◆ Task details ◆
Go through the entries below and print, exactly, the lines starting at the one with "Condições de Utilização (148, 2485)" and ending at the one with "XML (142, 1482)", keeping both ends and no others.

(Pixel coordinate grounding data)
Segment Open

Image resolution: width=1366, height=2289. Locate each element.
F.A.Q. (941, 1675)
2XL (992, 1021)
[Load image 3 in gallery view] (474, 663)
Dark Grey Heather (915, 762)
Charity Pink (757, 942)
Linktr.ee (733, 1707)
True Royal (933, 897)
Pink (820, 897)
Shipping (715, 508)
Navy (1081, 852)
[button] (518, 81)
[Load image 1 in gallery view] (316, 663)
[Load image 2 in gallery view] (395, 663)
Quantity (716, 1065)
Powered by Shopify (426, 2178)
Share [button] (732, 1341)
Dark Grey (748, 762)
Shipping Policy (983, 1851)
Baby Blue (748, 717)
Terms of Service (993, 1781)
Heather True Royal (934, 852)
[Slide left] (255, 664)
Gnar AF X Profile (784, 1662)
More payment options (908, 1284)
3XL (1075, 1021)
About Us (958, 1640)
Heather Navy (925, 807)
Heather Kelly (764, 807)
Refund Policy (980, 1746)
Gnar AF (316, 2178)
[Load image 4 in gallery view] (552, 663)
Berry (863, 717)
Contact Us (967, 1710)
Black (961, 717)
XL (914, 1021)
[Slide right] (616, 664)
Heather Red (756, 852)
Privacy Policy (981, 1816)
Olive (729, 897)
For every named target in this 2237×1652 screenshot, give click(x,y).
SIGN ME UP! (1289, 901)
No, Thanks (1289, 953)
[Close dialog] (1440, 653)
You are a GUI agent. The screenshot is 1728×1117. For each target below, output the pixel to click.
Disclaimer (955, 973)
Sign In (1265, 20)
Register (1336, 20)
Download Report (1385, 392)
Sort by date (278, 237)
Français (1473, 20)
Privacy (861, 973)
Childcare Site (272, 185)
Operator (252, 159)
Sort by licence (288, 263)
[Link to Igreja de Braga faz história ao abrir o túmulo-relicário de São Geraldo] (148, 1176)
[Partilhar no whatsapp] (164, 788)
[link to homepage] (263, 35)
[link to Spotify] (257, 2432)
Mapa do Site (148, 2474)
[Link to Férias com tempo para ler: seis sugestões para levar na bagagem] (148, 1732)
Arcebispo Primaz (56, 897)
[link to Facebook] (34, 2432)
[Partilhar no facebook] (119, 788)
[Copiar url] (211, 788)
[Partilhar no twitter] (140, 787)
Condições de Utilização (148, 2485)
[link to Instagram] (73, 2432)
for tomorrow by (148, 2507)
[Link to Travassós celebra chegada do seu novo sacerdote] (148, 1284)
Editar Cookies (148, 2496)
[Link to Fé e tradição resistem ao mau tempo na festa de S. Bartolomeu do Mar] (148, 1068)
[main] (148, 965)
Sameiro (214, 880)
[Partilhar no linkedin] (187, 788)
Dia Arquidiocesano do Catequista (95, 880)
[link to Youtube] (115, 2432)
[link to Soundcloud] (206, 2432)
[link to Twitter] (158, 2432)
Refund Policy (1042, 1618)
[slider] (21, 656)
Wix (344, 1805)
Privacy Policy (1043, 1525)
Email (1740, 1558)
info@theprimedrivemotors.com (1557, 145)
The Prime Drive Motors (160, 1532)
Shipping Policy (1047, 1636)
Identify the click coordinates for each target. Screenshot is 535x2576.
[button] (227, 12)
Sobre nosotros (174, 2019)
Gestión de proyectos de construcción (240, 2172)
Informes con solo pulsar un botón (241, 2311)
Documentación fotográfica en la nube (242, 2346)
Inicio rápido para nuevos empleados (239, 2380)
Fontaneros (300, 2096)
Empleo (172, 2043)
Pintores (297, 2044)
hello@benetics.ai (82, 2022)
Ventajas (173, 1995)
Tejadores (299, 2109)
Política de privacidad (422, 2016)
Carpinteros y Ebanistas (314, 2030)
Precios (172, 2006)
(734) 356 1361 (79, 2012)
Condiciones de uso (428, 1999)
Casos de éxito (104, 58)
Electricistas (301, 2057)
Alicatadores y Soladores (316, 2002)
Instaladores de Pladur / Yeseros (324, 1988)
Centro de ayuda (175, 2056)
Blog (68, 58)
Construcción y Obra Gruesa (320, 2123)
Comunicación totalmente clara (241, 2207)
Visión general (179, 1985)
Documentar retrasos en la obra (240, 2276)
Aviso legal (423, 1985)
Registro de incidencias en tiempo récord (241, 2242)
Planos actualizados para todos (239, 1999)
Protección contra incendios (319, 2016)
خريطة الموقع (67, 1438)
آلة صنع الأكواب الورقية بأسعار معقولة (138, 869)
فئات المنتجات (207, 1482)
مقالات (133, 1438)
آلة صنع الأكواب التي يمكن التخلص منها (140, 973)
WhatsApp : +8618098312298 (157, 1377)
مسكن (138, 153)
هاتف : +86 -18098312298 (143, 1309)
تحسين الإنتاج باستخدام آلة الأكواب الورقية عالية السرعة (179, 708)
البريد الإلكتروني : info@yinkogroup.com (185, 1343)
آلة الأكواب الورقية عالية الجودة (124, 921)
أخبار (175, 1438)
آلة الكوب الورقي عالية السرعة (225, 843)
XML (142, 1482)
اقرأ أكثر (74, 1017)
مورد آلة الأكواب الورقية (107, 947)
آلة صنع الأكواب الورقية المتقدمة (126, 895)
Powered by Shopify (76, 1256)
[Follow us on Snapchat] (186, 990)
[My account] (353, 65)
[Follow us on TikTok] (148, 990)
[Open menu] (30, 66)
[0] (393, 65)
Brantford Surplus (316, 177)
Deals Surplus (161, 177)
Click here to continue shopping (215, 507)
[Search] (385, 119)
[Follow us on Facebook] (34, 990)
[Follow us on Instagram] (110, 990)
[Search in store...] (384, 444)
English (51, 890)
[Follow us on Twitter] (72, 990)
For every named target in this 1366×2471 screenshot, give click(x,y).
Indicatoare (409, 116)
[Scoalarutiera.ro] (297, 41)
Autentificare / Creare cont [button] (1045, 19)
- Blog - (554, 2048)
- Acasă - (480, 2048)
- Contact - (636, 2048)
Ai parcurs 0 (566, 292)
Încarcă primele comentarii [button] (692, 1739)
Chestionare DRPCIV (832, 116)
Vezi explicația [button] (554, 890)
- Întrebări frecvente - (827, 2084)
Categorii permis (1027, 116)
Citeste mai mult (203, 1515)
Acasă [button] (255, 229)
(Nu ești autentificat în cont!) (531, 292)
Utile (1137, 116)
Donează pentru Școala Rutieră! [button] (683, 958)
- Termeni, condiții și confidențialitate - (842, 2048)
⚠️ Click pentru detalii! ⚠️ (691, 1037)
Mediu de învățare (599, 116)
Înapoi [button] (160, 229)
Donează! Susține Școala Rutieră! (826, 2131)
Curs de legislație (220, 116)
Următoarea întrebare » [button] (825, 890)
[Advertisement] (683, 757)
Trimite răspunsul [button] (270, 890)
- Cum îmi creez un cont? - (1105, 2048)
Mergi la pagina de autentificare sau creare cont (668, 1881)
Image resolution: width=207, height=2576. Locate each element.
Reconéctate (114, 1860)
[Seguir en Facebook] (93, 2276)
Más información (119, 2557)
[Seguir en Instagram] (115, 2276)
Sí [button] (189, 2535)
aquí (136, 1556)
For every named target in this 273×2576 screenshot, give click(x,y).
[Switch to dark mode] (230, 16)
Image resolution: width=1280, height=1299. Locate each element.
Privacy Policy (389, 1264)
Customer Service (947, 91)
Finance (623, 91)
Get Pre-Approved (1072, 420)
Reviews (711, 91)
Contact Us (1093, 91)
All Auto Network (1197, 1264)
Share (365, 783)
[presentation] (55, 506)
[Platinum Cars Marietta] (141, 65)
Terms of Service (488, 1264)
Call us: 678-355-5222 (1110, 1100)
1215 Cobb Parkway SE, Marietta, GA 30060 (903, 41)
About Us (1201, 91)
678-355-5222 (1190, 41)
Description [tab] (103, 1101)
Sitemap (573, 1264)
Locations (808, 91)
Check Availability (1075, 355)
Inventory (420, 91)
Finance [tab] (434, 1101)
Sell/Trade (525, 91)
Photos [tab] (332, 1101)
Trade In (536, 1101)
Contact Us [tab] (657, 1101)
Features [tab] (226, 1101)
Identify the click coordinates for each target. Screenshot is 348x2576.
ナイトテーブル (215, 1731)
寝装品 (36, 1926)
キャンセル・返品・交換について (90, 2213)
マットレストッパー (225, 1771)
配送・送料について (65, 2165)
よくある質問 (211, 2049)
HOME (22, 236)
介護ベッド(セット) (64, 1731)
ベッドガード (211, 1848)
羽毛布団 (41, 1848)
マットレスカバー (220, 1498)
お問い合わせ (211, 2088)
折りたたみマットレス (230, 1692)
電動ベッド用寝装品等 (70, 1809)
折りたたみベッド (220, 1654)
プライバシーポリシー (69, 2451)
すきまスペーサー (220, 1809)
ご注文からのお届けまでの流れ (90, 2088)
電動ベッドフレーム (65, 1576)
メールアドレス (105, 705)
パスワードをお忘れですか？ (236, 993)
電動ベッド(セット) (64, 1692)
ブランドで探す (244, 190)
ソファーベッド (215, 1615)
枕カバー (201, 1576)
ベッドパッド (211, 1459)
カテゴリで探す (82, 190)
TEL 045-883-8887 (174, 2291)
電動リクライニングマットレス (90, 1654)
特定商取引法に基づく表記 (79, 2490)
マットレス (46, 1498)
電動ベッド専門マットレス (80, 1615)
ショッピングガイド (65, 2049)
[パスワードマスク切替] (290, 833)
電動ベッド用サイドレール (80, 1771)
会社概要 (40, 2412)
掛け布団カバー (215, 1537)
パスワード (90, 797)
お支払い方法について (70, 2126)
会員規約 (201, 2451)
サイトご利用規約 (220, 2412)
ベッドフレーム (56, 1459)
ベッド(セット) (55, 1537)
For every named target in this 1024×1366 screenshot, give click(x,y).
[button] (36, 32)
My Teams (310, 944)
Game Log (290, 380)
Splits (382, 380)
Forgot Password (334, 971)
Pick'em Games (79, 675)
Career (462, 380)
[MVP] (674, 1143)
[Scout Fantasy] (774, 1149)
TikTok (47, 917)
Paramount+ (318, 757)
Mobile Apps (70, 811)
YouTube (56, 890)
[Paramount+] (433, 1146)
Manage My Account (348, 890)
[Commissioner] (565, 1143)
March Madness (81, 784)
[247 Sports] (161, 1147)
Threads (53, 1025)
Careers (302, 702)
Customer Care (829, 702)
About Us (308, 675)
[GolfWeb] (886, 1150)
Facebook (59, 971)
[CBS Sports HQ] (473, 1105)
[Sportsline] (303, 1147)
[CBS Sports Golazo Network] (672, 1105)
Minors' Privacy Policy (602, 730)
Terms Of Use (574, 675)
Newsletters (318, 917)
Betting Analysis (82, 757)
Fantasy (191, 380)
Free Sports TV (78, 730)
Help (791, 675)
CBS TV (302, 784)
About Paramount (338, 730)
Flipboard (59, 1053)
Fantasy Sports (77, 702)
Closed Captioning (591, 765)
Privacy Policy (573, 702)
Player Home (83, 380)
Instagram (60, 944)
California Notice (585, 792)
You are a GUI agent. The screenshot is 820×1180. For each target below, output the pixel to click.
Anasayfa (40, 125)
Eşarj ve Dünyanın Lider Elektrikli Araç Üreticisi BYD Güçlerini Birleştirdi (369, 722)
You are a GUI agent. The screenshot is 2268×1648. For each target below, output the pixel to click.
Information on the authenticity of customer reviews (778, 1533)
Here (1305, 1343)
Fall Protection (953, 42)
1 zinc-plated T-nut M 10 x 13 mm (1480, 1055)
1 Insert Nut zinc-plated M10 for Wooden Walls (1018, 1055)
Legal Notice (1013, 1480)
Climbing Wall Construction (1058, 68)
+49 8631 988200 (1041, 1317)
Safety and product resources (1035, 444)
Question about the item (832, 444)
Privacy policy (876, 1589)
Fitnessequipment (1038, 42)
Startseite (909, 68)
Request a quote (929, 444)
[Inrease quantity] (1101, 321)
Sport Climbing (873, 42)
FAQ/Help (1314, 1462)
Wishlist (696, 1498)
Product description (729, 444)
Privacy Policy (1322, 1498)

Segment Closed

◆ Answer below ◆
Condições de Utilização (148, 2485)
[link to Instagram] (73, 2432)
for tomorrow by (148, 2507)
[Link to Travassós celebra chegada do seu novo sacerdote] (148, 1284)
Editar Cookies (148, 2496)
[Link to Fé e tradição resistem ao mau tempo na festa de S. Bartolomeu do Mar] (148, 1068)
[main] (148, 965)
Sameiro (214, 880)
[Partilhar no linkedin] (187, 788)
Dia Arquidiocesano do Catequista (95, 880)
[link to Youtube] (115, 2432)
[link to Soundcloud] (206, 2432)
[link to Twitter] (158, 2432)
Refund Policy (1042, 1618)
[slider] (21, 656)
Wix (344, 1805)
Privacy Policy (1043, 1525)
Email (1740, 1558)
info@theprimedrivemotors.com (1557, 145)
The Prime Drive Motors (160, 1532)
Shipping Policy (1047, 1636)
Identify the click coordinates for each target. Screenshot is 535x2576.
[button] (227, 12)
Sobre nosotros (174, 2019)
Gestión de proyectos de construcción (240, 2172)
Informes con solo pulsar un botón (241, 2311)
Documentación fotográfica en la nube (242, 2346)
Inicio rápido para nuevos empleados (239, 2380)
Fontaneros (300, 2096)
Empleo (172, 2043)
Pintores (297, 2044)
hello@benetics.ai (82, 2022)
Ventajas (173, 1995)
Tejadores (299, 2109)
Política de privacidad (422, 2016)
Carpinteros y Ebanistas (314, 2030)
Precios (172, 2006)
(734) 356 1361 (79, 2012)
Condiciones de uso (428, 1999)
Casos de éxito (104, 58)
Electricistas (301, 2057)
Alicatadores y Soladores (316, 2002)
Instaladores de Pladur / Yeseros (324, 1988)
Centro de ayuda (175, 2056)
Blog (68, 58)
Construcción y Obra Gruesa (320, 2123)
Comunicación totalmente clara (241, 2207)
Visión general (179, 1985)
Documentar retrasos en la obra (240, 2276)
Aviso legal (423, 1985)
Registro de incidencias en tiempo récord (241, 2242)
Planos actualizados para todos (239, 1999)
Protección contra incendios (319, 2016)
خريطة الموقع (67, 1438)
آلة صنع الأكواب الورقية بأسعار معقولة (138, 869)
فئات المنتجات (207, 1482)
مقالات (133, 1438)
آلة صنع الأكواب التي يمكن التخلص منها (140, 973)
WhatsApp : +8618098312298 (157, 1377)
مسكن (138, 153)
هاتف : +86 -18098312298 (143, 1309)
تحسين الإنتاج باستخدام آلة الأكواب الورقية عالية السرعة (179, 708)
البريد الإلكتروني : info@yinkogroup.com (185, 1343)
آلة الأكواب الورقية عالية الجودة (124, 921)
أخبار (175, 1438)
آلة الكوب الورقي عالية السرعة (225, 843)
XML (142, 1482)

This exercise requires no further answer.